Este vídeo contesta uma ideia errada bastante difundida: a de que todos, ou quase todos, os autores de violência sexual foram eles próprios vítimas de violência sexual na infância. Dados científicos demonstram que essa afirmação é, em grande parte, falsa.
Pesquisas, particularmente meta-análises internacionais, indicam que aproximadamente 70% dos autores de violência sexual não relatam ter sido vítimas de violência sexual na infância. Essa proporção permanece relativamente estável ao longo do tempo, apesar da evolução das percepções sociais e do maior reconhecimento da violência sexual, o que reforça a confiabilidade desses achados. Entre todos os autores condenados, aproximadamente 35% relatam ter sofrido violência sexual, o que significa que a maioria não vivenciou esse tipo específico de trauma.

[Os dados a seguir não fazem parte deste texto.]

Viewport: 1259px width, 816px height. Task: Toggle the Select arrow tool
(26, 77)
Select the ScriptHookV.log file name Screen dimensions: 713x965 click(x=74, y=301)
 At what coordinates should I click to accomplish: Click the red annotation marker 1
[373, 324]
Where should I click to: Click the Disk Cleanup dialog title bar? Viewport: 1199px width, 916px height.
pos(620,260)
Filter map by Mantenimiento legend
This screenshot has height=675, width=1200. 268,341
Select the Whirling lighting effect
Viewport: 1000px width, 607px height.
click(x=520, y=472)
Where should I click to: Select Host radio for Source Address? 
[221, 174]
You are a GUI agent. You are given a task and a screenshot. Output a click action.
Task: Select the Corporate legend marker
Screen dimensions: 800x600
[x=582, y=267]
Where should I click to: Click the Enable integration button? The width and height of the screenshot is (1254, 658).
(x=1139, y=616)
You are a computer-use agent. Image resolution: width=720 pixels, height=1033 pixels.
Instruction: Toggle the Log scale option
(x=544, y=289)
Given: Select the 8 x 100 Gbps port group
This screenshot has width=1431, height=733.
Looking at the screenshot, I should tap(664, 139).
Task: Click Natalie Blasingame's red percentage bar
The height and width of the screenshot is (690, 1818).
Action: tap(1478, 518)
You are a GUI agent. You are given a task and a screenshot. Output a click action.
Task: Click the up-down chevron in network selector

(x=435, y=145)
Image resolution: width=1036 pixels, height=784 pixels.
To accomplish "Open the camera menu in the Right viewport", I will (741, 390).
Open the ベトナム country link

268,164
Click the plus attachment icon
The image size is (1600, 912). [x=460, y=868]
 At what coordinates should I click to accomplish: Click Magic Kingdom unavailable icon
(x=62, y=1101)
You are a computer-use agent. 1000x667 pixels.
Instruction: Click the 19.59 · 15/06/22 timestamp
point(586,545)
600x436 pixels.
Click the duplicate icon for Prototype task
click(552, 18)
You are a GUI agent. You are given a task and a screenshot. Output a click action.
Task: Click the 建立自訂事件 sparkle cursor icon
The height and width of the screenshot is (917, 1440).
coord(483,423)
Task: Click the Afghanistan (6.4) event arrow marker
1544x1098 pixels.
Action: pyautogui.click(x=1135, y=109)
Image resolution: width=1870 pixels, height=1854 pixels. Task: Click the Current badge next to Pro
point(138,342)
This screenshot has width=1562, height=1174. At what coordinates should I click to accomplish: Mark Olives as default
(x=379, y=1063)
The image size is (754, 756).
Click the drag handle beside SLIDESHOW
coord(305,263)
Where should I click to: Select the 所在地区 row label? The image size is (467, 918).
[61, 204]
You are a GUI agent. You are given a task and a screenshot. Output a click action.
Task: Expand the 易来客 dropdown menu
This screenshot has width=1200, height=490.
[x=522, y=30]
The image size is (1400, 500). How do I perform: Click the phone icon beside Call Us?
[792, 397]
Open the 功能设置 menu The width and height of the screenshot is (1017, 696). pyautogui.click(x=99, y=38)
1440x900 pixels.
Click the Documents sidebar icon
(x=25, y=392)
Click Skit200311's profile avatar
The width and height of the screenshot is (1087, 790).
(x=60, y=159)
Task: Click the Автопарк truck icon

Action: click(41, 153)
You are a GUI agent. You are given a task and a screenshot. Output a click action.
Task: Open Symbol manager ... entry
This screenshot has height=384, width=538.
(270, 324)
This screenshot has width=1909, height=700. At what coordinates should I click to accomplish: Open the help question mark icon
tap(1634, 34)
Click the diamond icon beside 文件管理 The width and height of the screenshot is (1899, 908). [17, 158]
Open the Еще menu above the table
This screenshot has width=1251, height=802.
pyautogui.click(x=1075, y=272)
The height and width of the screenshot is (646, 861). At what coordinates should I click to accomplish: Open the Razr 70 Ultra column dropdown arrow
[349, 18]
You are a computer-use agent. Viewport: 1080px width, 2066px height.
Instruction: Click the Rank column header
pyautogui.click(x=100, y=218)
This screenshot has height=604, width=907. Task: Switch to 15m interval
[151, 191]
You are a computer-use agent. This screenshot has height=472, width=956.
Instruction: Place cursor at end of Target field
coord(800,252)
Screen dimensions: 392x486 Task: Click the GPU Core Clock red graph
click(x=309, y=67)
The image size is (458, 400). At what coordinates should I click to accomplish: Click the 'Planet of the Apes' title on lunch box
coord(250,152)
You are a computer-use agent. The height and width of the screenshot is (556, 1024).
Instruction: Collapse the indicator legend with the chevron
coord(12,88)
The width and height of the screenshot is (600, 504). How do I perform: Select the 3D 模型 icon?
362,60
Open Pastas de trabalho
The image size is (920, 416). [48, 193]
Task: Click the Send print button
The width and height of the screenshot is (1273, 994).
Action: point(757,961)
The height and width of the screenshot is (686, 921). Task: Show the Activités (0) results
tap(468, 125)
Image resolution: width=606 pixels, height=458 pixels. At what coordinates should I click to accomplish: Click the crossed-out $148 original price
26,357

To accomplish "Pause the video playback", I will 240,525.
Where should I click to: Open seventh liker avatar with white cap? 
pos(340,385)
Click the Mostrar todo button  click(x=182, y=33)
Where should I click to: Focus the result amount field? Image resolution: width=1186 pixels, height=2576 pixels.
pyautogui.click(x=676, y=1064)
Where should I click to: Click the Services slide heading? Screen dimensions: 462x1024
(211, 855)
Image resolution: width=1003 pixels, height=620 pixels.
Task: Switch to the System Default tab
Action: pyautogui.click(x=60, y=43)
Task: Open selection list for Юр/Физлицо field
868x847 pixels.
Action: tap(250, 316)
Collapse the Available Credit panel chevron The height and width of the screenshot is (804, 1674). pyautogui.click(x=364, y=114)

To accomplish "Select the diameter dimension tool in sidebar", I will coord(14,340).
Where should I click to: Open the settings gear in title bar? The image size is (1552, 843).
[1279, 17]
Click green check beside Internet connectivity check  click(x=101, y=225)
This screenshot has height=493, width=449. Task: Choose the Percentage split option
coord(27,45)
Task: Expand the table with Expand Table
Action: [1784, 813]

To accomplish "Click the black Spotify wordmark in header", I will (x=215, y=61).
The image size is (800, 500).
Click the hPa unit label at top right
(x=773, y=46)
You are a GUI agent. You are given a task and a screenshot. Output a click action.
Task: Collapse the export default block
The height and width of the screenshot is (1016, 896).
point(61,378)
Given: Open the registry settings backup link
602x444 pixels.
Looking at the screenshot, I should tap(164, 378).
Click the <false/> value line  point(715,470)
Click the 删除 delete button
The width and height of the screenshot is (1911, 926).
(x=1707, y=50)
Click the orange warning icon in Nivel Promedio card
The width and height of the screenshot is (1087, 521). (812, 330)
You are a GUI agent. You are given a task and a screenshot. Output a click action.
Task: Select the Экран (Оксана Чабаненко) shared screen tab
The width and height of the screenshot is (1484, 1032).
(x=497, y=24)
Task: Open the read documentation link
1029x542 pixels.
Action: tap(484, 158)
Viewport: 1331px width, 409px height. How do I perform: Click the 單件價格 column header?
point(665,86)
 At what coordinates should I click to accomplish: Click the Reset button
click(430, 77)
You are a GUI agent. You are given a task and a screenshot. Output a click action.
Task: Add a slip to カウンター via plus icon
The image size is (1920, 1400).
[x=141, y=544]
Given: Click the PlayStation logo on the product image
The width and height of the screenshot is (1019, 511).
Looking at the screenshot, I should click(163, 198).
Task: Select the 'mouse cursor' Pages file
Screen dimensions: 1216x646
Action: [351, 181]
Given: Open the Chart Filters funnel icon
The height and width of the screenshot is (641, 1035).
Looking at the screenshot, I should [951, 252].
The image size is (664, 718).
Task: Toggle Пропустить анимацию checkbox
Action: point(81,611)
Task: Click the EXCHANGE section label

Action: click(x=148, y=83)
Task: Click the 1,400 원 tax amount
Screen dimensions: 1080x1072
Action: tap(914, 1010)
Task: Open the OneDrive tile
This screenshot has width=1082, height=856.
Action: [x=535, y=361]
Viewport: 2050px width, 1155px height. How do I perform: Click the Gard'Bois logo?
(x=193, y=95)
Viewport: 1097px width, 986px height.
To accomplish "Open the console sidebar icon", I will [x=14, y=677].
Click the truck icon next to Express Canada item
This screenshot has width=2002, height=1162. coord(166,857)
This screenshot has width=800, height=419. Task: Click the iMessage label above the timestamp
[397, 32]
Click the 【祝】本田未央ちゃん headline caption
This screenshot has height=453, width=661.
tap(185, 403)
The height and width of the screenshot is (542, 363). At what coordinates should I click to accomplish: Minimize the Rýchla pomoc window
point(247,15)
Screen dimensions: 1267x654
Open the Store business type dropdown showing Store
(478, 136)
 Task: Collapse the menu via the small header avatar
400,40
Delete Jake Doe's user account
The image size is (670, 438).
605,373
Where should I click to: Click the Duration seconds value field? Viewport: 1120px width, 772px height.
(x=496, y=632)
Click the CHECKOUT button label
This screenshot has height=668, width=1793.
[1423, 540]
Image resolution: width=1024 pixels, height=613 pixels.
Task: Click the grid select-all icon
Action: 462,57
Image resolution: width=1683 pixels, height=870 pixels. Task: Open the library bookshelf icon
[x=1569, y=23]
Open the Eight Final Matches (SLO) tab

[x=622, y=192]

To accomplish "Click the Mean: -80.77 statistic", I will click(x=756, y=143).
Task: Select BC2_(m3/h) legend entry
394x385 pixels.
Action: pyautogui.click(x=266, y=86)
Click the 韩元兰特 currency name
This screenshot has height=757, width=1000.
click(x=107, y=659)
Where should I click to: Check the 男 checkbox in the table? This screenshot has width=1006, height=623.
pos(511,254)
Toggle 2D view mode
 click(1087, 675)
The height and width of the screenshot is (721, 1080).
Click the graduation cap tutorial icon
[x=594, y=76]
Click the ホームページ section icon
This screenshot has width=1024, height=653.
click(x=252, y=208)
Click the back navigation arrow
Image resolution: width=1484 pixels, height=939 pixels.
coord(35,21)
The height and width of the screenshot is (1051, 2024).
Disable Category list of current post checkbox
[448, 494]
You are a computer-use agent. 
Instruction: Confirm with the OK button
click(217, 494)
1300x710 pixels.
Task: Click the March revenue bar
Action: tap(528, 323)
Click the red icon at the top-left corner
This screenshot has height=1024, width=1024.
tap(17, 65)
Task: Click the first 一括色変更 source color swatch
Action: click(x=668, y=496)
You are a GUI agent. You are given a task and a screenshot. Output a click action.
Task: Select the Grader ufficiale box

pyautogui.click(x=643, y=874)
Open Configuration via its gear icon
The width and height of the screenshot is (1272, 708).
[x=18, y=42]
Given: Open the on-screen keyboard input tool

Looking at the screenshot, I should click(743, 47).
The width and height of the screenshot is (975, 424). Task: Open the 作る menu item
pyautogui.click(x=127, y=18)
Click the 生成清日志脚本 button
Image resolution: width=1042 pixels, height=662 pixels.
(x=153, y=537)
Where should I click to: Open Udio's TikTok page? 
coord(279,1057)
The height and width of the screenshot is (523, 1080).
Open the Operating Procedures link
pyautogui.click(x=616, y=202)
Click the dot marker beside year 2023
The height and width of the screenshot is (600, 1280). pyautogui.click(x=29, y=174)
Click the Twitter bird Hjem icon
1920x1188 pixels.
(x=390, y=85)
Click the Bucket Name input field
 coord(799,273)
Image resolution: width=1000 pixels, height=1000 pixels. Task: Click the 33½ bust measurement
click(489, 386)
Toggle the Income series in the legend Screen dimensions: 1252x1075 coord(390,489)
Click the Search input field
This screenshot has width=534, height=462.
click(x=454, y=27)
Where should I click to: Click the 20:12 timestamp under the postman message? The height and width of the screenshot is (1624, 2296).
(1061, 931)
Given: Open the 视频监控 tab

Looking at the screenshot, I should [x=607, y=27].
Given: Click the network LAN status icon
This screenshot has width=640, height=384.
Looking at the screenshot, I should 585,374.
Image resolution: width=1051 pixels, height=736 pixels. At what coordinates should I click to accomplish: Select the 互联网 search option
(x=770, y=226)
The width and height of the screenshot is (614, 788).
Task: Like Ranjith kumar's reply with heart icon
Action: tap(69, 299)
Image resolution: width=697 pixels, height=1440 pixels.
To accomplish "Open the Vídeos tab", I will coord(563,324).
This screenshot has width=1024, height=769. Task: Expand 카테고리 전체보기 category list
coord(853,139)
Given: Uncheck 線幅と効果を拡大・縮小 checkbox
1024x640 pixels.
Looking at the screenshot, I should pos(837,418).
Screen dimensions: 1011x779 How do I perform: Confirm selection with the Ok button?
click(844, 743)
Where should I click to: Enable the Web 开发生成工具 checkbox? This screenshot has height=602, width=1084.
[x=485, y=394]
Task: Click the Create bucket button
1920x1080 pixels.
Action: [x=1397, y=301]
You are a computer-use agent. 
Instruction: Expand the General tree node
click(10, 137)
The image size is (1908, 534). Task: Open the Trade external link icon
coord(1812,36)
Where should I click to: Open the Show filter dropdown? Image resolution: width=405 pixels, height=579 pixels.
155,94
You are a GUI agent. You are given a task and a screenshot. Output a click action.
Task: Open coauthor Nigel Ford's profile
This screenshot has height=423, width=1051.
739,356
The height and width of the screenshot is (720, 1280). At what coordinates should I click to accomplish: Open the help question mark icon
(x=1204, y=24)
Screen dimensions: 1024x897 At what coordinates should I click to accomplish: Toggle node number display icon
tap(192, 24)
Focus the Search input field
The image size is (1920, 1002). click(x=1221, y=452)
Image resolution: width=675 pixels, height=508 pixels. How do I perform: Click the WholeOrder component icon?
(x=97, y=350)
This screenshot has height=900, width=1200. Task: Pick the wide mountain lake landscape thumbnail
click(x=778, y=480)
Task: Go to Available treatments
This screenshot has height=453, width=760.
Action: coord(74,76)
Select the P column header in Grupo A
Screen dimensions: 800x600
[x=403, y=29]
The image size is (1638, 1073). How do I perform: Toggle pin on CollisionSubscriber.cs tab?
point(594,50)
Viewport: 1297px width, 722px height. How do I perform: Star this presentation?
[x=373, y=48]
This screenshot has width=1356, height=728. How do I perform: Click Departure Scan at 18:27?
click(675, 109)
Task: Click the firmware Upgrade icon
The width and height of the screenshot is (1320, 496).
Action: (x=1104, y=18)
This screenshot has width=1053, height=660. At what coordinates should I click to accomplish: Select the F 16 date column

Entre os autores de abuso sexual infantil, a proporção de indivíduos que também foram vítimas na infância é maior, mas permanece minoritária: estima-se geralmente que esteja entre 30% e 50%, dependendo dos estudos, das populações estudadas e dos métodos utilizados. Esses números demonstram claramente que não há uma progressão automática de vítima para agressor.
No entanto, pesquisas destacam que muitos agressores foram expostos a outras formas de violência na infância: abuso físico, violência psicológica, negligência ou um ambiente familiar violento. Essas experiências podem prejudicar o desenvolvimento emocional e relacional e constituir fatores de risco, sem necessariamente levar à violência sexual na vida adulta.
O vídeo destaca, portanto, uma distinção crucial: compreender os fatores de risco não justifica as ações. Legal e moralmente, cada pessoa permanece totalmente responsável pelo seu comportamento. Uma infância marcada pela violência não justifica a sua repetição, mas deve sensibilizar para a necessidade de medidas preventivas precoces e adequadas.
A prevenção eficaz depende, portanto, da identificação de crianças expostas à violência, do fornecimento de cuidados a elas, do apoio às famílias, da capacitação de profissionais e do desenvolvimento de habilidades psicossociais. É intervindo precocemente, muito antes que os atos de violência ocorram, que podemos reduzir de forma sustentável a violência sexual.